Entries for locating words and elements:
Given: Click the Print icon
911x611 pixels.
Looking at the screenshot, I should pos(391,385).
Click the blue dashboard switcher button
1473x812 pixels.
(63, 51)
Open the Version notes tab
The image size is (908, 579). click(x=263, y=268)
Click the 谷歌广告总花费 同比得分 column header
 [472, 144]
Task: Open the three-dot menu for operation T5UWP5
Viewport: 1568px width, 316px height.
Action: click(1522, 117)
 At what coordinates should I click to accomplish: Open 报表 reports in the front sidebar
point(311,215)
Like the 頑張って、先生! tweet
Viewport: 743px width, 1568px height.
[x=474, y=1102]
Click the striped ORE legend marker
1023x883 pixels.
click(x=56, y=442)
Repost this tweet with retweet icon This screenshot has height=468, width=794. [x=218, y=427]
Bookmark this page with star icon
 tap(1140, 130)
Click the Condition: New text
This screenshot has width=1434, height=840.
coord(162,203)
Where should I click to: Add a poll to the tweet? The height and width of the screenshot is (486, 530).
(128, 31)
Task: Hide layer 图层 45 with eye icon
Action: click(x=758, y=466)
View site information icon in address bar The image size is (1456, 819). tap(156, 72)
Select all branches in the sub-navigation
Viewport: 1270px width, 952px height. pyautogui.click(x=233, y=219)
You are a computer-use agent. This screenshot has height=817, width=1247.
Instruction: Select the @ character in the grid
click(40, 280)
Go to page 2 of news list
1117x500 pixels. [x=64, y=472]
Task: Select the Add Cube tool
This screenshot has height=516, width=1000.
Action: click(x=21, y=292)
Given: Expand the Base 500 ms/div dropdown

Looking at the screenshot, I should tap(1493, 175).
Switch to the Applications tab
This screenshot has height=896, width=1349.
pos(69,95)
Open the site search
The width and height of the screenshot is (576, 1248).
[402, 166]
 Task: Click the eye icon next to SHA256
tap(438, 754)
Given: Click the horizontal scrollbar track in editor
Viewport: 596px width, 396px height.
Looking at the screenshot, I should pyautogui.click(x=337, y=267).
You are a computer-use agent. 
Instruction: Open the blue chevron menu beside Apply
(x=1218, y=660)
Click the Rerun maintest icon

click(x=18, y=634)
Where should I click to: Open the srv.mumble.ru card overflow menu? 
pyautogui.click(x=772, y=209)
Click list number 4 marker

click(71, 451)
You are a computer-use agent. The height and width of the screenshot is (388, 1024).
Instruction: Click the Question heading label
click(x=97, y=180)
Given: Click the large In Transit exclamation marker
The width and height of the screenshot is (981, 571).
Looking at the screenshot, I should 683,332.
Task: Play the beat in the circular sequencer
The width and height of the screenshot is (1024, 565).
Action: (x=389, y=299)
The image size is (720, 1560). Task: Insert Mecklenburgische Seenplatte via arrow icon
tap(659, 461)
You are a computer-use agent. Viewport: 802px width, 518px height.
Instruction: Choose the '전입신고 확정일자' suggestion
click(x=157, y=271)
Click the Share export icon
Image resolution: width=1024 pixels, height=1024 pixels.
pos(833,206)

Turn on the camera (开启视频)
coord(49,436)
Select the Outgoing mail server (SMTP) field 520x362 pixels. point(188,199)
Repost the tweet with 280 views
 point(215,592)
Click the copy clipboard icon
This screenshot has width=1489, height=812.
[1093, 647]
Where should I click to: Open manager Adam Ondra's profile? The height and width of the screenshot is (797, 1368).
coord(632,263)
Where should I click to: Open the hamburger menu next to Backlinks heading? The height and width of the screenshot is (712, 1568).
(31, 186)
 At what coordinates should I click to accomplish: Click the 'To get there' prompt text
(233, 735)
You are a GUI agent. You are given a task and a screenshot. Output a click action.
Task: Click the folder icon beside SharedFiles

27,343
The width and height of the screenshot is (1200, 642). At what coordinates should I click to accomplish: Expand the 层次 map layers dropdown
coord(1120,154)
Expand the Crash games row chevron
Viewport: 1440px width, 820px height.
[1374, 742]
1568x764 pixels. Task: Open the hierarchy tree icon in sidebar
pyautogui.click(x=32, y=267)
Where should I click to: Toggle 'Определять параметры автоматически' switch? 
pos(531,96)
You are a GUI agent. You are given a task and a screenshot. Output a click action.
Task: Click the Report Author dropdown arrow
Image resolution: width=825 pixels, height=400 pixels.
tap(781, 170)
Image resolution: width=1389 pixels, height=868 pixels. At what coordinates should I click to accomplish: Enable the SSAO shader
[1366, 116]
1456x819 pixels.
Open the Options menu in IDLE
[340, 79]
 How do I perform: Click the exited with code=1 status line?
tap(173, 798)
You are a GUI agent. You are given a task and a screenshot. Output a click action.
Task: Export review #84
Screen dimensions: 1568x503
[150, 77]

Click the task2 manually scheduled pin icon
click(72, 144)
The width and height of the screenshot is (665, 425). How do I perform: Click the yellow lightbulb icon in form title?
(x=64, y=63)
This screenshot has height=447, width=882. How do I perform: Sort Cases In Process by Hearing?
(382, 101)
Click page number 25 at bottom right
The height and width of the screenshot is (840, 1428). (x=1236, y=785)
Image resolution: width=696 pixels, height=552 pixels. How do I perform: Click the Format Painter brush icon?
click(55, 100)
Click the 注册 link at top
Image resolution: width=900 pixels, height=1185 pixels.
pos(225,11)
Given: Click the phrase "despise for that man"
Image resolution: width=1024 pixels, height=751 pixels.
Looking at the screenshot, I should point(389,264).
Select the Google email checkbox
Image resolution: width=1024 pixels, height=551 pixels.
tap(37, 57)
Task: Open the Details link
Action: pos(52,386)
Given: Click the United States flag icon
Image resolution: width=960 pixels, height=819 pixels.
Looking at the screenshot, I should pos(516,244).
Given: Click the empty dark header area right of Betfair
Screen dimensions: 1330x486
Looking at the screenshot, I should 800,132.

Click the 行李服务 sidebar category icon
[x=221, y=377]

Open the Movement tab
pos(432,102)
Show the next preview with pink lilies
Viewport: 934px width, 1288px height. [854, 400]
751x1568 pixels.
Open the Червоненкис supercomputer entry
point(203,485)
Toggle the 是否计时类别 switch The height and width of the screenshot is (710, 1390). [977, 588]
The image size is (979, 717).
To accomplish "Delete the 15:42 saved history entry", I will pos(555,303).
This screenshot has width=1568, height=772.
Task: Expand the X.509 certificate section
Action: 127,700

## [TASK STATEMENT]
Extract the lines of the records from the line with "Task: Open the three-dot" up to and including the line with "click(x=97, y=180)", and repeat them exactly.

## [RESPONSE TO THIS EXERCISE]
Task: Open the three-dot menu for operation T5UWP5
Viewport: 1568px width, 316px height.
Action: click(1522, 117)
 At what coordinates should I click to accomplish: Open 报表 reports in the front sidebar
point(311,215)
Like the 頑張って、先生! tweet
Viewport: 743px width, 1568px height.
[x=474, y=1102]
Click the striped ORE legend marker
1023x883 pixels.
click(x=56, y=442)
Repost this tweet with retweet icon This screenshot has height=468, width=794. [x=218, y=427]
Bookmark this page with star icon
 tap(1140, 130)
Click the Condition: New text
This screenshot has width=1434, height=840.
coord(162,203)
Where should I click to: Add a poll to the tweet? The height and width of the screenshot is (486, 530).
(128, 31)
Task: Hide layer 图层 45 with eye icon
Action: click(x=758, y=466)
View site information icon in address bar The image size is (1456, 819). tap(156, 72)
Select all branches in the sub-navigation
Viewport: 1270px width, 952px height. pyautogui.click(x=233, y=219)
You are a computer-use agent. This screenshot has height=817, width=1247.
Instruction: Select the @ character in the grid
click(40, 280)
Go to page 2 of news list
1117x500 pixels. [x=64, y=472]
Task: Select the Add Cube tool
This screenshot has height=516, width=1000.
Action: click(x=21, y=292)
Given: Expand the Base 500 ms/div dropdown

Looking at the screenshot, I should tap(1493, 175).
Switch to the Applications tab
This screenshot has height=896, width=1349.
pos(69,95)
Open the site search
The width and height of the screenshot is (576, 1248).
[402, 166]
 Task: Click the eye icon next to SHA256
tap(438, 754)
Given: Click the horizontal scrollbar track in editor
Viewport: 596px width, 396px height.
Looking at the screenshot, I should pyautogui.click(x=337, y=267).
You are a computer-use agent. 
Instruction: Open the blue chevron menu beside Apply
(x=1218, y=660)
Click the Rerun maintest icon

click(x=18, y=634)
Where should I click to: Open the srv.mumble.ru card overflow menu? 
pyautogui.click(x=772, y=209)
Click list number 4 marker

click(71, 451)
You are a computer-use agent. The height and width of the screenshot is (388, 1024).
Instruction: Click the Question heading label
click(x=97, y=180)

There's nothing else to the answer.